リボンがぴくっと震えて、わたしの手をぎゅっと握ったらよくわかる。
「わたしね、今レイくんとクロアさんっていう魔女と、この奥の神殿にいるの。お部屋もベッドもまだあるし、一人ぼっちで行くとこないなら来ない? わたしが二人にお願いするから」
そう、これは『めいあん』だ!
レイくんもクロアさんも魔女だから、きっとクリアちゃんの力になってくれる。
それに、クリアちゃんが透明になっちゃうのも、なんとかしてくれるかもしれない。
帰るおうちがないなら、わたしみたいに神殿に住んじゃえばいいんだ。
そうすればずっと一緒にいられるし、ぜんぜんさみしくないはず。
そう思ってわたしはペラペラと言ってみたけれど、クリアちゃんの反応はイマイチだった。
「えっと、あの……うーん。それは、やめとこうかな」
「え、どうして!? いいことだらけだと思うよ?」
「なんていうか、その、ちょっと怖いし。他の人に会うの……」
「大丈夫だよ。二人ともとってもやさしいから、クリアちゃんのことも絶対助けてくれるよ」
わたしは必死に『せっとく』してみたけれど、クリアちゃんはうんと言ってくれない。
本当にこわがっている感じで、手がすこし震えてる。
「ありがとう、ごめんねアリスちゃん。せっかく誘ってくれたのに。でもわたし、一人でいるのになれちゃって、だれかと会うのが怖くなっちゃって。だってわたし透明だから、会っても見つけてもらえないんじゃないかって……」
「そんなことないよ。二人とも魔女だから、きっとなんとかしてくれるよ」
「うん。そうだよね。わかって、るんだけど……」
クリアちゃんの声はどんどん小さくなってく。
本当に、だれかに会うのが怖いんだ。
今までずっとだれにも気付いてもらえなかったから、それが『とらうま』になっちゃってるのかも。

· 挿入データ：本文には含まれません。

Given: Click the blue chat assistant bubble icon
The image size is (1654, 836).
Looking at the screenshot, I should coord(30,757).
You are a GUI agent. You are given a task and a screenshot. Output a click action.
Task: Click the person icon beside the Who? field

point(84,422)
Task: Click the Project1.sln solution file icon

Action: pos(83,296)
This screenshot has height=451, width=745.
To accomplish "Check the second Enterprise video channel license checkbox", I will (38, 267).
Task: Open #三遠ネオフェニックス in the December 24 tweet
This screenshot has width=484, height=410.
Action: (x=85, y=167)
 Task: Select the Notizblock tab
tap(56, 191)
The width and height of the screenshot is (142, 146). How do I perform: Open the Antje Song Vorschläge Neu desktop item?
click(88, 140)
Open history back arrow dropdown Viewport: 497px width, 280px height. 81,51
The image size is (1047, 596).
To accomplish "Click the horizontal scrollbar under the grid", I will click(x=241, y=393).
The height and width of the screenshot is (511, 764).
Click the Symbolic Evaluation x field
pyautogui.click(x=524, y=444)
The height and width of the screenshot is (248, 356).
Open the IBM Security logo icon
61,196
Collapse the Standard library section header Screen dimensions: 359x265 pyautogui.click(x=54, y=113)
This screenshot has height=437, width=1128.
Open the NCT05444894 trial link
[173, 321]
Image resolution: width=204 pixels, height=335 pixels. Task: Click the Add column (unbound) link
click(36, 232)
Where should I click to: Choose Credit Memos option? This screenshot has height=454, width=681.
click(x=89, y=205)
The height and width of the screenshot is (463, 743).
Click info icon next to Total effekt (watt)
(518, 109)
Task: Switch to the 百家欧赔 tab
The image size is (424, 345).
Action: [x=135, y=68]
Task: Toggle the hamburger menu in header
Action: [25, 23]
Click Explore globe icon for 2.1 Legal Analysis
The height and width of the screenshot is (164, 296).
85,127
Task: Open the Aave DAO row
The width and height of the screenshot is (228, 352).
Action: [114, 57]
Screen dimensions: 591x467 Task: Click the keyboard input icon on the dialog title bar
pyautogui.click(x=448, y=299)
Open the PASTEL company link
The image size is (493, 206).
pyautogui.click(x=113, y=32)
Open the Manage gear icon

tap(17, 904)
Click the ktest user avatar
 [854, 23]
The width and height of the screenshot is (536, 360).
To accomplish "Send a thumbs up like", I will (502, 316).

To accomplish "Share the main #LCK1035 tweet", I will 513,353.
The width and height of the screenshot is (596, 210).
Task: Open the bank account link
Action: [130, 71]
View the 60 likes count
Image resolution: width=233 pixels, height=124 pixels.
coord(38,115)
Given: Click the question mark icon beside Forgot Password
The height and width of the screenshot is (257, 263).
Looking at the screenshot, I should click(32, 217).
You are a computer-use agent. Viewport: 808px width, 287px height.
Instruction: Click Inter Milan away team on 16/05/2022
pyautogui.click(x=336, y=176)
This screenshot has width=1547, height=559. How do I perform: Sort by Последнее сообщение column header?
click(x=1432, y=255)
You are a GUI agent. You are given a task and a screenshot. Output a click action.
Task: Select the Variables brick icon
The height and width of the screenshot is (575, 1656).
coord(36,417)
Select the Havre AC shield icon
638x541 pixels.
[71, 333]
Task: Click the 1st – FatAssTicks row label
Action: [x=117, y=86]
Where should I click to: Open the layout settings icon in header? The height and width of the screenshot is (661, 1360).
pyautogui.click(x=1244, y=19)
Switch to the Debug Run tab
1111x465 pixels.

あんまり無理を言っちゃったら、かわいそうかもしれない。
「わたし、大丈夫だから。だってアリスちゃんがお友達になってくれから、もうさみしくないもん」
「……わかった、わかったよ。じゃあこうしよう!」
わたしは『かんねん』してうなずいた。
その代わりのいいことを思いついて、ニコッと笑いかける。
「わたし、これからここにいっぱい遊びにくるよ! そしたらクリアちゃんさみしくないでしょ?」
「いい、の……?」
「当たり前だよ! だってわたしいっぱいクリアちゃんと遊びたいもん。それに、お友達になれてうれしいのは、クリアちゃんだけじゃないんだからね」
「アリスちゃん……」
両手でクリアちゃんの手をにぎってぶんぶん振る。
ニコニコ笑いながら言うと、クリアちゃんはぱぁっと明るい声を出した。
「ありがとうアリスちゃん。わたし、とってもうれしい。わたしを見つけてくれたのがアリスちゃんで、本当によかった……!」
クリアちゃんはリボンをふりふりさせながら、とっても元気よく言った。
「アリスちゃんは、わたしのとってもとっても大事なお友達! ずっとずっと、一緒にいてねアリスちゃん!」
「うん。わたしたちは、ずっと友達だよ!」
姿は見えないけれど、でも確かにそこにいるクリアちゃん。
さわれて、声が聞こえて、お話ができる。
透明なのは不思議だし、ちょっぴりこまっちゃったりするけど。
でもでも、わたしの友達ってことにはなんの関係もないから。
一緒にいるのがうれしくて、おしゃべりしたりして遊ぶのが楽しかったら、それで十分。
わたしたちはあっという間にとっても仲良しになったのでした。